_ENTRIES SHOWN_
********************

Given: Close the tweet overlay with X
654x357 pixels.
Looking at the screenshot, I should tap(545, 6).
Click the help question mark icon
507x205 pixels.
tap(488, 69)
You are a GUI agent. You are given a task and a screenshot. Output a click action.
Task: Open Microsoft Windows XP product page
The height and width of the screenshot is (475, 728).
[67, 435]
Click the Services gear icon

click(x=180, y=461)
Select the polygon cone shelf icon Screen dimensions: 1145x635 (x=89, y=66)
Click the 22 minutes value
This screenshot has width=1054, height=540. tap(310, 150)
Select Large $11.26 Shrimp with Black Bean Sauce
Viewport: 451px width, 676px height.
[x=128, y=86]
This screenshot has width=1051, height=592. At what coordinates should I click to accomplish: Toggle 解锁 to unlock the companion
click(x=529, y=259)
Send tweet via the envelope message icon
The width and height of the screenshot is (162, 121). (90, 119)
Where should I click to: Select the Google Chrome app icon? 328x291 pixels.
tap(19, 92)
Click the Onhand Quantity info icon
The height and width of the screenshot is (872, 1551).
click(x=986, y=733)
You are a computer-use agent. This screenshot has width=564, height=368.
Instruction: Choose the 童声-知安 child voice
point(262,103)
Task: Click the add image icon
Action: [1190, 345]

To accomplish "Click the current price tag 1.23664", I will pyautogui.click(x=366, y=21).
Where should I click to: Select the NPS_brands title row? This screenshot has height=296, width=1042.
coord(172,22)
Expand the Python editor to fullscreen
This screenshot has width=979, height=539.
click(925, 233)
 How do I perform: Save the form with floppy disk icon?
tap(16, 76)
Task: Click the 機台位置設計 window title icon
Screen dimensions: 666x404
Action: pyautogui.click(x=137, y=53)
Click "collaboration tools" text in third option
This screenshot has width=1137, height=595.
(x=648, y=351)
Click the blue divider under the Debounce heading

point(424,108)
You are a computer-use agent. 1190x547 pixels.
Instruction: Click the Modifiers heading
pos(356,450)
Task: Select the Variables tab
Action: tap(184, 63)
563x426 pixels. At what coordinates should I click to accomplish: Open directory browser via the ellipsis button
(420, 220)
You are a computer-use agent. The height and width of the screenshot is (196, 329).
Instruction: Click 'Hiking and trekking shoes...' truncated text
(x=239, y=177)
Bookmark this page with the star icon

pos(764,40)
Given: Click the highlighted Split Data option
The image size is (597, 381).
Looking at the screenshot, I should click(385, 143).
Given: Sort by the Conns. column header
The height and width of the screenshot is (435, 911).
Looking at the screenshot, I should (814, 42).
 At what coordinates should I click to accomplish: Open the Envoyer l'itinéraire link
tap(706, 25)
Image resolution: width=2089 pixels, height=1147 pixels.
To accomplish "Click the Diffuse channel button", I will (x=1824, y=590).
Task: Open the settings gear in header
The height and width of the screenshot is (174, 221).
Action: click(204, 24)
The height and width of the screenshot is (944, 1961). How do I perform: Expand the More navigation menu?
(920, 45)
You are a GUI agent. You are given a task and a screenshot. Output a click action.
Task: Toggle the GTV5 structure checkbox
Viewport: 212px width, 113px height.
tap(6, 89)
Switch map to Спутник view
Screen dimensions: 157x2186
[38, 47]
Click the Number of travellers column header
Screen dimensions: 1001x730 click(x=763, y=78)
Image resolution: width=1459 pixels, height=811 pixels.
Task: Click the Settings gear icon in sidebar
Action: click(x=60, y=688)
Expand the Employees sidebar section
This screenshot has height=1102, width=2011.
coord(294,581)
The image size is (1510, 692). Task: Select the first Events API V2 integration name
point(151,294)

********************

_SHORT PROBLEM_
Copy out all the records above, word for word, with nothing changed.

_TASK RESPONSE_
Given: Close the tweet overlay with X
654x357 pixels.
Looking at the screenshot, I should tap(545, 6).
Click the help question mark icon
507x205 pixels.
tap(488, 69)
You are a GUI agent. You are given a task and a screenshot. Output a click action.
Task: Open Microsoft Windows XP product page
The height and width of the screenshot is (475, 728).
[67, 435]
Click the Services gear icon

click(x=180, y=461)
Select the polygon cone shelf icon Screen dimensions: 1145x635 (x=89, y=66)
Click the 22 minutes value
This screenshot has width=1054, height=540. tap(310, 150)
Select Large $11.26 Shrimp with Black Bean Sauce
Viewport: 451px width, 676px height.
[x=128, y=86]
This screenshot has width=1051, height=592. At what coordinates should I click to accomplish: Toggle 解锁 to unlock the companion
click(x=529, y=259)
Send tweet via the envelope message icon
The width and height of the screenshot is (162, 121). (90, 119)
Where should I click to: Select the Google Chrome app icon? 328x291 pixels.
tap(19, 92)
Click the Onhand Quantity info icon
The height and width of the screenshot is (872, 1551).
click(x=986, y=733)
You are a computer-use agent. This screenshot has width=564, height=368.
Instruction: Choose the 童声-知安 child voice
point(262,103)
Task: Click the add image icon
Action: [1190, 345]

To accomplish "Click the current price tag 1.23664", I will pyautogui.click(x=366, y=21).
Where should I click to: Select the NPS_brands title row? This screenshot has height=296, width=1042.
coord(172,22)
Expand the Python editor to fullscreen
This screenshot has width=979, height=539.
click(925, 233)
 How do I perform: Save the form with floppy disk icon?
tap(16, 76)
Task: Click the 機台位置設計 window title icon
Screen dimensions: 666x404
Action: pyautogui.click(x=137, y=53)
Click "collaboration tools" text in third option
This screenshot has width=1137, height=595.
(x=648, y=351)
Click the blue divider under the Debounce heading

point(424,108)
You are a computer-use agent. 1190x547 pixels.
Instruction: Click the Modifiers heading
pos(356,450)
Task: Select the Variables tab
Action: tap(184, 63)
563x426 pixels. At what coordinates should I click to accomplish: Open directory browser via the ellipsis button
(420, 220)
You are a computer-use agent. The height and width of the screenshot is (196, 329).
Instruction: Click 'Hiking and trekking shoes...' truncated text
(x=239, y=177)
Bookmark this page with the star icon

pos(764,40)
Given: Click the highlighted Split Data option
The image size is (597, 381).
Looking at the screenshot, I should click(385, 143).
Given: Sort by the Conns. column header
The height and width of the screenshot is (435, 911).
Looking at the screenshot, I should (814, 42).
 At what coordinates should I click to accomplish: Open the Envoyer l'itinéraire link
tap(706, 25)
Image resolution: width=2089 pixels, height=1147 pixels.
To accomplish "Click the Diffuse channel button", I will (x=1824, y=590).
Task: Open the settings gear in header
The height and width of the screenshot is (174, 221).
Action: click(204, 24)
The height and width of the screenshot is (944, 1961). How do I perform: Expand the More navigation menu?
(920, 45)
You are a GUI agent. You are given a task and a screenshot. Output a click action.
Task: Toggle the GTV5 structure checkbox
Viewport: 212px width, 113px height.
tap(6, 89)
Switch map to Спутник view
Screen dimensions: 157x2186
[38, 47]
Click the Number of travellers column header
Screen dimensions: 1001x730 click(x=763, y=78)
Image resolution: width=1459 pixels, height=811 pixels.
Task: Click the Settings gear icon in sidebar
Action: click(x=60, y=688)
Expand the Employees sidebar section
This screenshot has height=1102, width=2011.
coord(294,581)
The image size is (1510, 692). Task: Select the first Events API V2 integration name
point(151,294)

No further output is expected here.